Source records:
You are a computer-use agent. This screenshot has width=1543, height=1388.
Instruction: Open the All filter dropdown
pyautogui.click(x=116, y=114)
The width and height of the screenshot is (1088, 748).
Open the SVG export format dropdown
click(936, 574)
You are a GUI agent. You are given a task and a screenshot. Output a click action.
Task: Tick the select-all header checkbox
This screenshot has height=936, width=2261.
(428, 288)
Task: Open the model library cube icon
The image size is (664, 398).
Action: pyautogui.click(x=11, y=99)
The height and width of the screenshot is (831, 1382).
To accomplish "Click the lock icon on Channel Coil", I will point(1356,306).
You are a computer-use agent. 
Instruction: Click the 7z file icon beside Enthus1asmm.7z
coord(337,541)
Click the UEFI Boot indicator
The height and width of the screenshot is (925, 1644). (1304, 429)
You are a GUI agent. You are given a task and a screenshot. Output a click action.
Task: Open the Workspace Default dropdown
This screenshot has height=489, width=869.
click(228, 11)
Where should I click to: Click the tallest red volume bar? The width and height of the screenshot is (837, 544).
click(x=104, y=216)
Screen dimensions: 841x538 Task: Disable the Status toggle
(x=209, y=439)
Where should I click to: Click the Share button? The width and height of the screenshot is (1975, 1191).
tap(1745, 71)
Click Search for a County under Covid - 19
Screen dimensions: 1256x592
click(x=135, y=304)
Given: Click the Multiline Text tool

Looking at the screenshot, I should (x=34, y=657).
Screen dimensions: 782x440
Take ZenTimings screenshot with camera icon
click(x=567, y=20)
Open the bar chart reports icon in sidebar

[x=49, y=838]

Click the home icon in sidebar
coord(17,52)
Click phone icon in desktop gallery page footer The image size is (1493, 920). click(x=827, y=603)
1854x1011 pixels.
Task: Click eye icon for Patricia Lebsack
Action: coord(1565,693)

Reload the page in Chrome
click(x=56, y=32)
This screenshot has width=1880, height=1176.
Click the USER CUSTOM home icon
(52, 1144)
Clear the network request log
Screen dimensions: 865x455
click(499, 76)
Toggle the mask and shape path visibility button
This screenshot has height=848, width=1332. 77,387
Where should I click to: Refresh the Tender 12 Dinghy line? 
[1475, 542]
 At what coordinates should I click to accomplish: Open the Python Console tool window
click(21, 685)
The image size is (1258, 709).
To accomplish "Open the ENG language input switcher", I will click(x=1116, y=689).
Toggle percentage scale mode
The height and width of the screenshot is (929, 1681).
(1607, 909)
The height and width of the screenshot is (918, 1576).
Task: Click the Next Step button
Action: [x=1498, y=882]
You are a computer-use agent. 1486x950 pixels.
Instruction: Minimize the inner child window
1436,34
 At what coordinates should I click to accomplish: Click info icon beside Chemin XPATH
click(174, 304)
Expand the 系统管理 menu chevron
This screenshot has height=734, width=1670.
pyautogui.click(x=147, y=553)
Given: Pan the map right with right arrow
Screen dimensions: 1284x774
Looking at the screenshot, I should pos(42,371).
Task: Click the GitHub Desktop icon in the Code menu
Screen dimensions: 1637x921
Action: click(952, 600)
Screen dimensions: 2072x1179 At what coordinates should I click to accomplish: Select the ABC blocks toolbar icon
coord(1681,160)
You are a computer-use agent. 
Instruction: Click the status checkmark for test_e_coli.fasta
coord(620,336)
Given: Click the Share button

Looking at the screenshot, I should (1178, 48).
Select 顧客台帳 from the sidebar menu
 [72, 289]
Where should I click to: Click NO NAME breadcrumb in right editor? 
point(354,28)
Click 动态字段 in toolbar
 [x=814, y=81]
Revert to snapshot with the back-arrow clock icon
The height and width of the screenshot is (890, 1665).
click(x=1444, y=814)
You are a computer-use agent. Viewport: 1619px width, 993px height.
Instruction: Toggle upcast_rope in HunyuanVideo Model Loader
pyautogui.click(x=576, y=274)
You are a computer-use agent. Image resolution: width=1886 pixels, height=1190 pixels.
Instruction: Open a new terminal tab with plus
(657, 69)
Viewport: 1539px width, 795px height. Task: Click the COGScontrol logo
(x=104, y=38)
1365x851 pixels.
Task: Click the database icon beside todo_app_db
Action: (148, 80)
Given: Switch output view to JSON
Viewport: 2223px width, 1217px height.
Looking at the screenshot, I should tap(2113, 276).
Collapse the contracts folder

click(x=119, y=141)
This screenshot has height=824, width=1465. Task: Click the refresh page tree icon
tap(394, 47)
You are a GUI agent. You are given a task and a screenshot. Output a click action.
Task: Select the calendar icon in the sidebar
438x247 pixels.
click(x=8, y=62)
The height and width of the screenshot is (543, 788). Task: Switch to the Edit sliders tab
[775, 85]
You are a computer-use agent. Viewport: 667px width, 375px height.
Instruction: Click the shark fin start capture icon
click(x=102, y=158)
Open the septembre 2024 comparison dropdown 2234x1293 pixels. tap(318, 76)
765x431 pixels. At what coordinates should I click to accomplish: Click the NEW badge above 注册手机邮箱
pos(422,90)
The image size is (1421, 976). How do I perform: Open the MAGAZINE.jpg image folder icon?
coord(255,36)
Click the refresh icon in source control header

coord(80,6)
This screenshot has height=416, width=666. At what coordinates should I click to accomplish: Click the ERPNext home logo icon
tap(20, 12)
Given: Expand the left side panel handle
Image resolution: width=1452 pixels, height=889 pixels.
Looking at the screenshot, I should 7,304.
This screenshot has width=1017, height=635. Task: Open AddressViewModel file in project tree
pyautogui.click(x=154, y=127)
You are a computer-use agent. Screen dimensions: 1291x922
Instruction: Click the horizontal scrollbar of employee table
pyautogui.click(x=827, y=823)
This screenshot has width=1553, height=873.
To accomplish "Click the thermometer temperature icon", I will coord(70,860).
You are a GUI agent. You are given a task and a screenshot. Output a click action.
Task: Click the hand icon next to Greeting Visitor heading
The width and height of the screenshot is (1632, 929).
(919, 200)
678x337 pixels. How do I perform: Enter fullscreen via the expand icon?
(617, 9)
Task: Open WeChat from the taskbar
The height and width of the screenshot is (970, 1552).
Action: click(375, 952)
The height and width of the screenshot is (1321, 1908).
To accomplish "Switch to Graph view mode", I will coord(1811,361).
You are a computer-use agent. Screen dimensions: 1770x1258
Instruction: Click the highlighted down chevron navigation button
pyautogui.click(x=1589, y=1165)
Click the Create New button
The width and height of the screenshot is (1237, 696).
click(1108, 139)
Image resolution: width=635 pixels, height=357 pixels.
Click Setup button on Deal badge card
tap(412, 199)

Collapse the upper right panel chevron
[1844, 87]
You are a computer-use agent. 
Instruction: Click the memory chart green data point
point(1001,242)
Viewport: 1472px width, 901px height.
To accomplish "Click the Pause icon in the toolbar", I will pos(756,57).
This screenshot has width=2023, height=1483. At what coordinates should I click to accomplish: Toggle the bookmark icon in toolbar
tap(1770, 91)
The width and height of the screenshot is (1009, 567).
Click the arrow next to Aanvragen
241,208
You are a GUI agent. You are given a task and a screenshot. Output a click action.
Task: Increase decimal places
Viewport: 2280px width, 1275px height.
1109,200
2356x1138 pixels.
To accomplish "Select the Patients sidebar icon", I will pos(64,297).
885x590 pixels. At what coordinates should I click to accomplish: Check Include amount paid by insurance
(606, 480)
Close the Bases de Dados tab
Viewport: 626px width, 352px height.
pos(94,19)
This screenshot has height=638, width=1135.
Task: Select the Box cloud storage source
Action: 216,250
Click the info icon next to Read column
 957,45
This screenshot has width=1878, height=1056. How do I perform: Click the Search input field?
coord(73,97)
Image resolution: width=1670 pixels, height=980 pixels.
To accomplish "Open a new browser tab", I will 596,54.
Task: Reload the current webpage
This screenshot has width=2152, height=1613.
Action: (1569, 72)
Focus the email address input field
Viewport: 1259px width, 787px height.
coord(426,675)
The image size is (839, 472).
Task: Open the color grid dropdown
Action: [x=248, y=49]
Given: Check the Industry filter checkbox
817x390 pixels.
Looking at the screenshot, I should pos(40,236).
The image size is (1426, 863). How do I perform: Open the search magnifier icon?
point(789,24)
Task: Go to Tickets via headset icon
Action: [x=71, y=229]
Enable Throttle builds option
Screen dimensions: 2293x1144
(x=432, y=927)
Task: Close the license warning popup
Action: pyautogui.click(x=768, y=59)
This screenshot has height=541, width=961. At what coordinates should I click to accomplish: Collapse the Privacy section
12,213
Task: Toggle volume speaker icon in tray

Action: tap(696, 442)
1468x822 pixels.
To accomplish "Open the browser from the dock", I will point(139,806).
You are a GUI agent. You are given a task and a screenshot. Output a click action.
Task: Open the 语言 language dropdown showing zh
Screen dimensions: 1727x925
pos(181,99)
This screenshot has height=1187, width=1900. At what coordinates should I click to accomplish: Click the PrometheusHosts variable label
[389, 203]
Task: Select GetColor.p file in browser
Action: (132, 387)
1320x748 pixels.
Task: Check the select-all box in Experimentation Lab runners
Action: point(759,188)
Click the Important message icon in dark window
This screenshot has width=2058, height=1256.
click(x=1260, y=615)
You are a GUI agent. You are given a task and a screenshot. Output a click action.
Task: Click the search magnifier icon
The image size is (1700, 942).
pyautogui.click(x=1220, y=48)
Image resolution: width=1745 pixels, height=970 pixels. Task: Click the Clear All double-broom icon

* [What is being asked] From the records above, quote only the lines running from the line with "This screenshot has height=824, width=1465." to the line with "Task: Open WeChat from the taskbar", both lines included.

* [Your response]
This screenshot has height=824, width=1465. Task: Click the refresh page tree icon
tap(394, 47)
You are a GUI agent. You are given a task and a screenshot. Output a click action.
Task: Select the calendar icon in the sidebar
438x247 pixels.
click(x=8, y=62)
The height and width of the screenshot is (543, 788). Task: Switch to the Edit sliders tab
[775, 85]
You are a computer-use agent. Viewport: 667px width, 375px height.
Instruction: Click the shark fin start capture icon
click(x=102, y=158)
Open the septembre 2024 comparison dropdown 2234x1293 pixels. tap(318, 76)
765x431 pixels. At what coordinates should I click to accomplish: Click the NEW badge above 注册手机邮箱
pos(422,90)
The image size is (1421, 976). How do I perform: Open the MAGAZINE.jpg image folder icon?
coord(255,36)
Click the refresh icon in source control header

coord(80,6)
This screenshot has height=416, width=666. At what coordinates should I click to accomplish: Click the ERPNext home logo icon
tap(20, 12)
Given: Expand the left side panel handle
Image resolution: width=1452 pixels, height=889 pixels.
Looking at the screenshot, I should 7,304.
This screenshot has width=1017, height=635. Task: Open AddressViewModel file in project tree
pyautogui.click(x=154, y=127)
You are a computer-use agent. Screen dimensions: 1291x922
Instruction: Click the horizontal scrollbar of employee table
pyautogui.click(x=827, y=823)
This screenshot has width=1553, height=873.
To accomplish "Click the thermometer temperature icon", I will coord(70,860).
You are a GUI agent. You are given a task and a screenshot. Output a click action.
Task: Click the hand icon next to Greeting Visitor heading
The width and height of the screenshot is (1632, 929).
(919, 200)
678x337 pixels. How do I perform: Enter fullscreen via the expand icon?
(617, 9)
Task: Open WeChat from the taskbar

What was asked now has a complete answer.